French Police Arrest Crypto Hackers Worth IDR 140 Billion From Avalanche-Based DeFi

Police have arrested the perpetrator of the crypto hacking of Platypus Finance. (Photo; Doc. NFTNewsPro)

JAKARTA - The French National Police have arrested two people suspected of carrying out a US$9.19 million (around IDR 140 billion) hack of the decentralized finance protocol (DeFi) Platypus Finance which was developed on top of the Avalanche network (AVAX).

Platypus Finance is an auto market maker for stableswaps. According to information announced by the French police, they also managed to confiscate 210,000 euros ($222,505) worth of cryptocurrency.

According to Platypus, they experienced three separate attacks on February 16. The first attack that occurred was the largest, and managed to steal $8.5 million worth of stablecoins (equivalent to IDR 129.6 billion). Platypus managed to freeze the stolen $1.5 million worth of Tether (USDT).

In addition, with the help of blockchain security infrastructure company BlockSec, Platypus was also able to "leverage existing code in the attack contract and extract 2.4 million USDC".

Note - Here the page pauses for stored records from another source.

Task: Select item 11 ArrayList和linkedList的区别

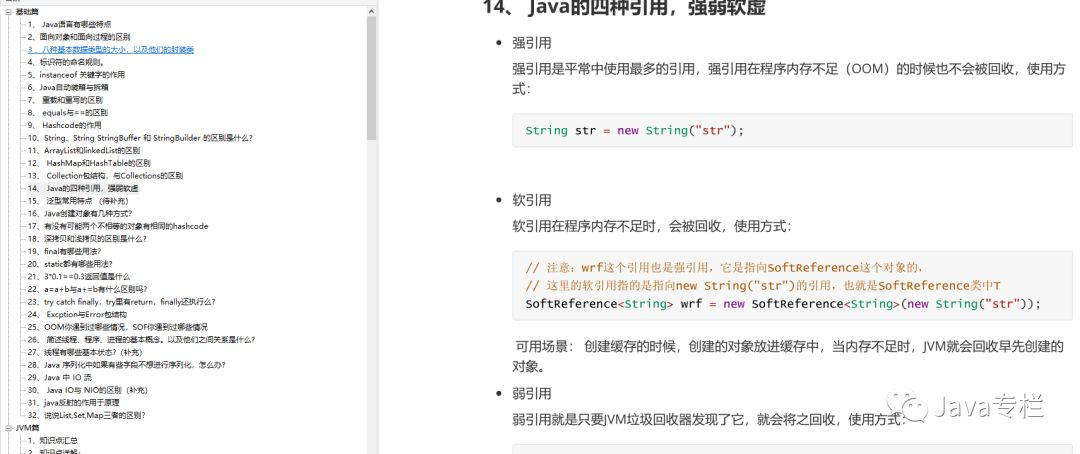Action: pyautogui.click(x=83, y=150)
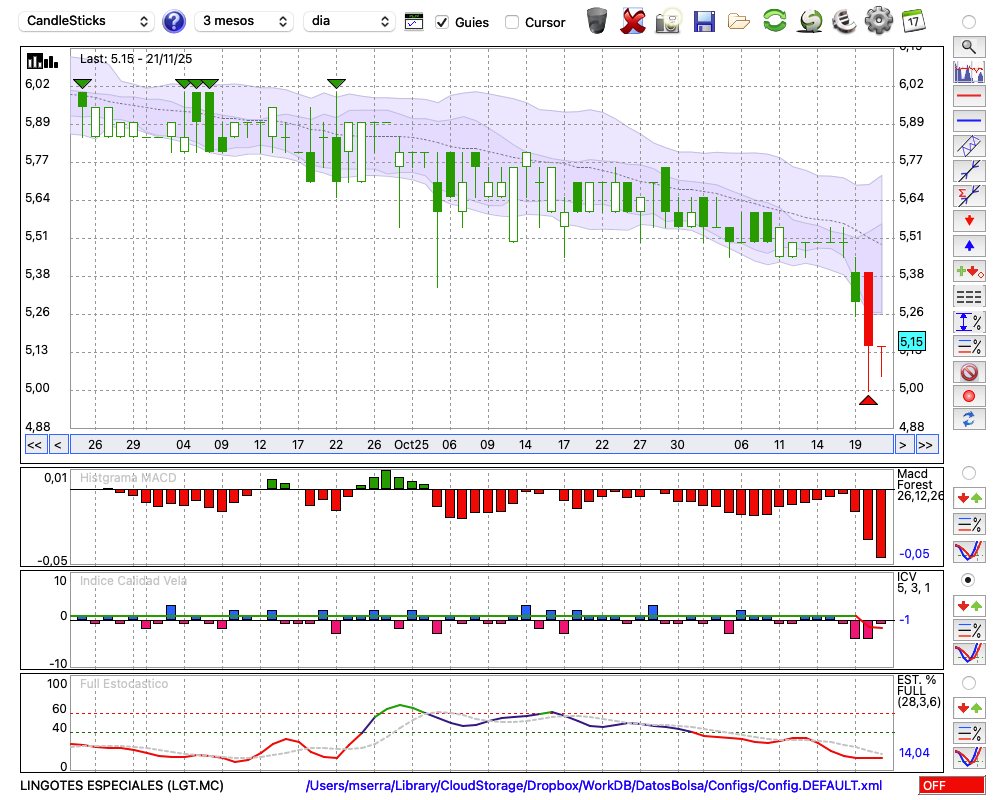Click the blue floppy disk save icon

(704, 21)
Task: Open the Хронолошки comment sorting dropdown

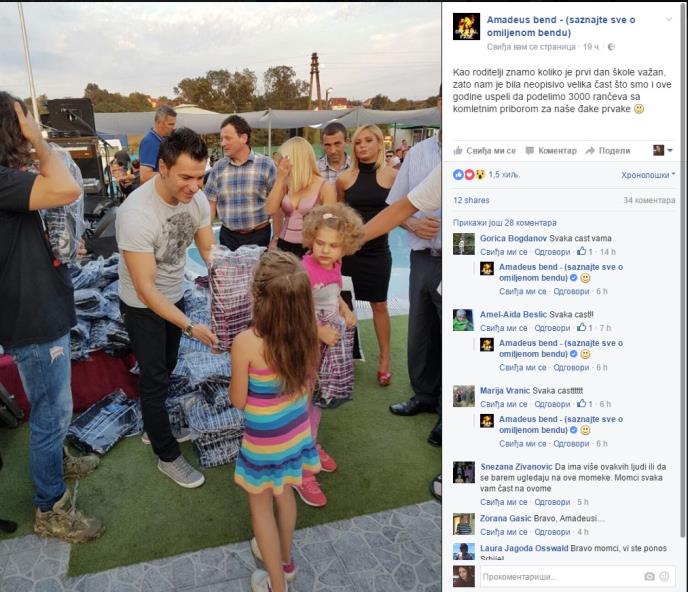Action: (x=648, y=175)
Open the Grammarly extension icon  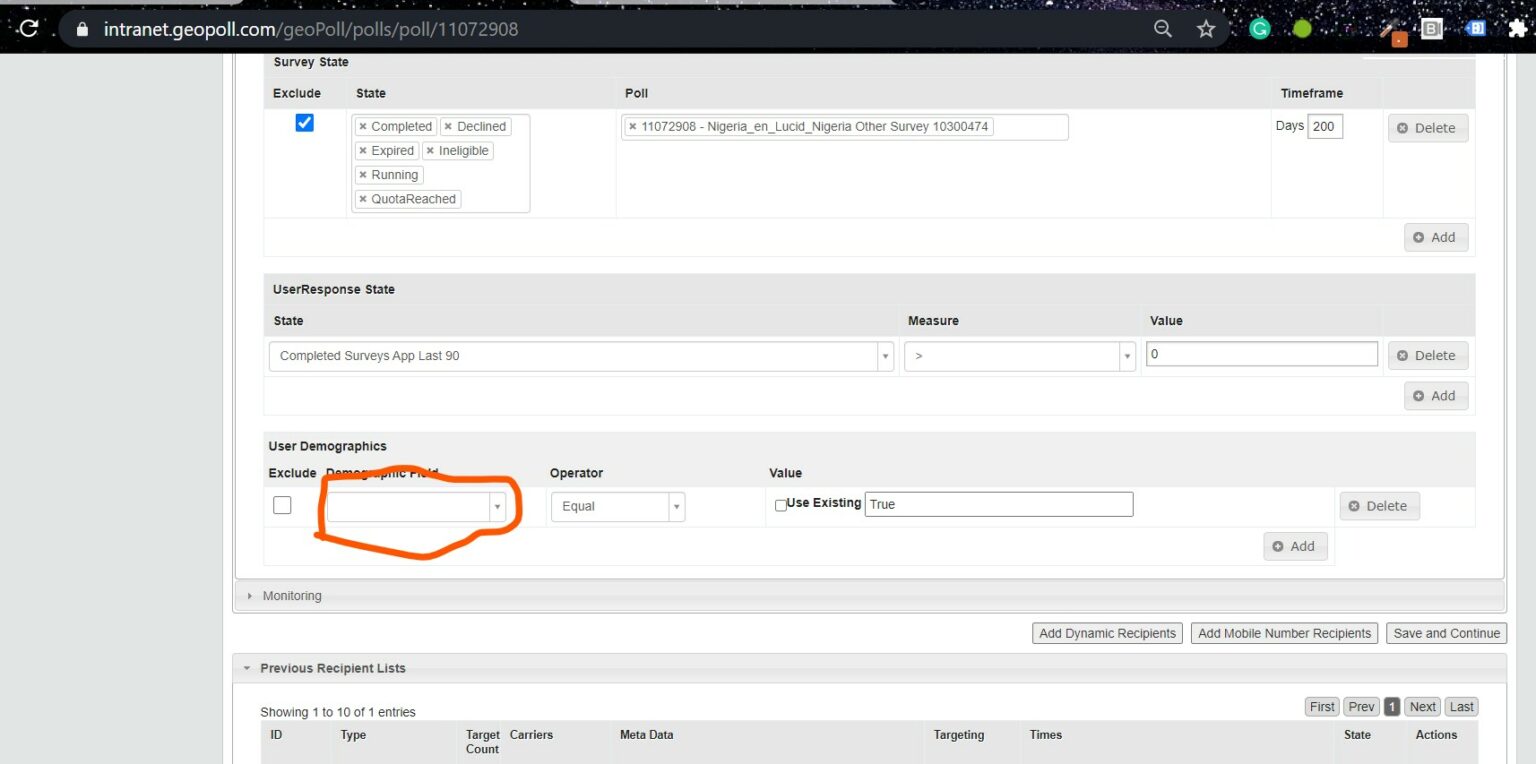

Platypus said they had conducted an investigation into the attack and found that the bug responsible for the attack was a logical error in the USP solvency check mechanism in collateral depository contracts. The impact of the attack was the loss of the Platypus USD (USP) benchmark which was just launched last December. Currently, USP is trading at 0.3 US dollars at the time of writing.

Nonetheless, Platypus confirmed that they have plans to compensate the affected liquidity pool (LP). Additional information, liquidity pool or liquidity pool in the context of crypto is a place where liquidity providers can store their crypto assets and lend or exchange them with other people who need this liquidity.

In the context of DeFi (Decentralized Finance), liquidity pools are the main foundation for DeFi platforms, which enable users to participate in trading, lending, and other DeFi financial services. A liquidity pool consists of two different types of crypto assets, and liquidity providers deposit these assets into the pool in hopes of making a profit.

Platypus stated that 35.4 percent of the funds were still in the main pool. The company also plans to use the surplus held in the main pool to compensate the affected LPs for their losses.

"After the attack, approximately 35.4 percent of the funds remained in the main pool. The surplus we kept in the main pool will be used fully to compensate the affected LPs for their losses," said Platypus Finance's announcement, quoted from U.Today.

In addition, Platypus managed to recover 2.4 million USDC (17.7 percent of pre-attack assets), and approximately 53.1 percent of the pool funds will be returned to all affected LPs.

Platypus is also in discussions with various parties to help reinvent the stablecoins caught in the attack contract, and once all stablecoins have been acquired, Platypus will distribute the re-minted tokens to LP on a pro-rata basis.

Meanwhile, the French police stated that they were still investigating this case and hoped to find further evidence regarding the actions of the hackers. The police also stressed that the success in catching the perpetrators showed that they were serious about fighting criminal acts that occurred in cyberspace.